What’s in a Name?
Published
Categories
Author
How many of us, upon seeing a bird
How many of us, upon seeing a bird, plant, or insect, stop to think … Who is that? How should it be classified? What species is that? Fundamental to humanity’s relationship with nature is our desire to classify and name our non-human neighbours, with local names varying widely by region and culture. Indeed, how we answer these questions says a lot about where, and with whom, we live.
The common lake fish known in Ontario as Sheepshead goes by Gaspergoo in Louisiana. In Toronto, any small silvery fish might be called a “minnow,” whereas aficionados and scientists differentiate among no fewer than 38 minnow species in Ontario alone, from the Allegheny Pearl Dace to the Spottail Shiner. Taking this even further, Tukano cultures in the northwestern Amazon are noted for their precision in distinguishing each of several hundred tropical fish species inhabiting the streams and rivers of their rainforest home, echoing the famous precision with which Inuit cultures in Canada recognize gradations of snow and ice.
The myriad ways in which people name nature is, on one hand, a poignant manifestation of culturally diverse perspectives. Yet for biodiversity scientists who must accurately and efficiently collect, collate, and communicate species data across generations, cultures, and communities, a parallel system for consistently and precisely naming nature is critical, as are new tools for rapidly obtaining the correct name for each species.

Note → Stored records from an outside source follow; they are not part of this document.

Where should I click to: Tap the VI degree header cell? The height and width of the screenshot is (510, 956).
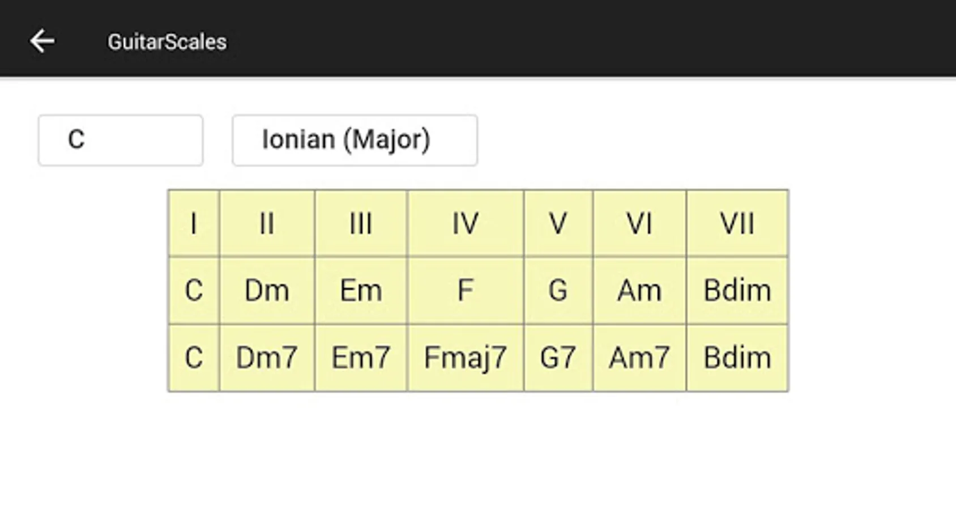pyautogui.click(x=639, y=223)
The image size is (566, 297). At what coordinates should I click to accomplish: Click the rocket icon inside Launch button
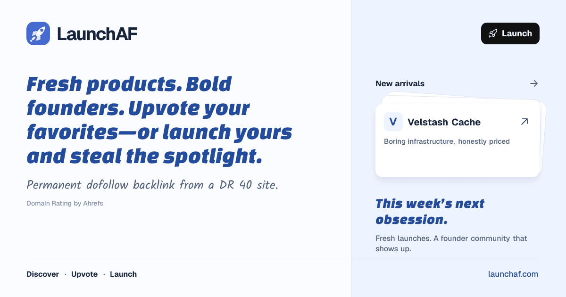493,33
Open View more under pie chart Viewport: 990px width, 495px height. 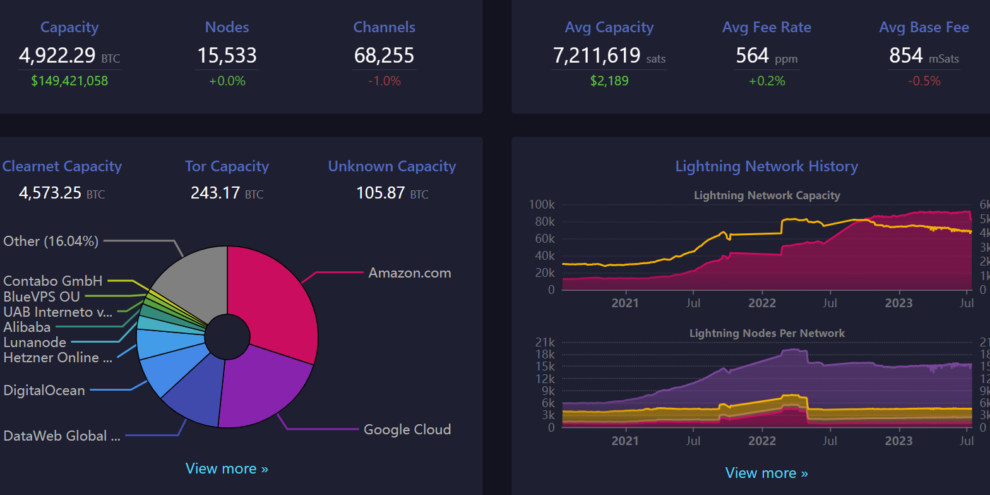[x=227, y=468]
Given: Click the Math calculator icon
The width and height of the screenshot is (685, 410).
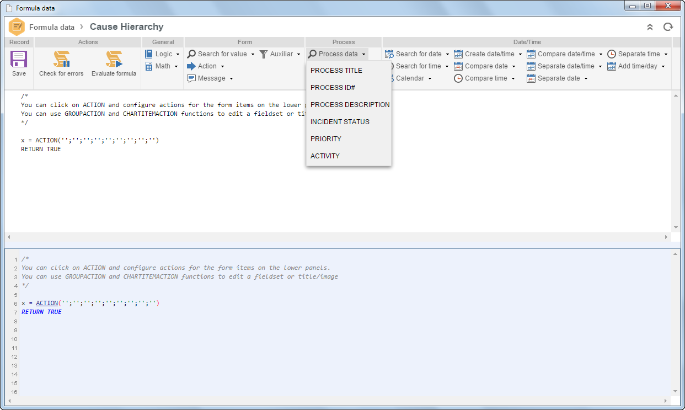Looking at the screenshot, I should click(x=149, y=66).
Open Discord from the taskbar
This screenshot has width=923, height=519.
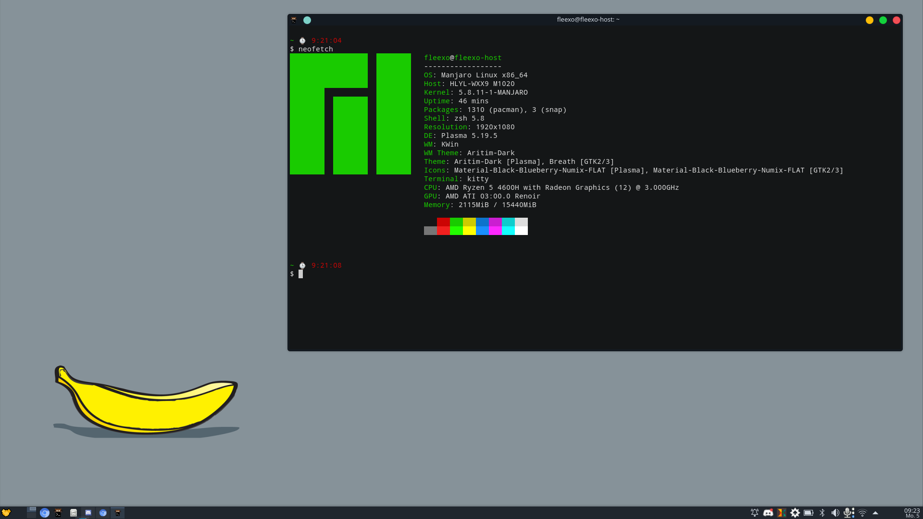point(88,512)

Tragically, the ongoing acceleration of global biodiversity loss is placing scientists and researchers in an urgent race to not only protect documented species but also discover, differentiate, and name the staggering diversity of species that remain undescribed. More so now than ever, biologists need the help of new technologies and big data to rapidly and unambiguously assign Earth’s multitude of species their proper scientific name. ROM’s Natural History curators and collections, and the cutting-edge biodiversity research they lead and facilitate, are helping pave the way forward.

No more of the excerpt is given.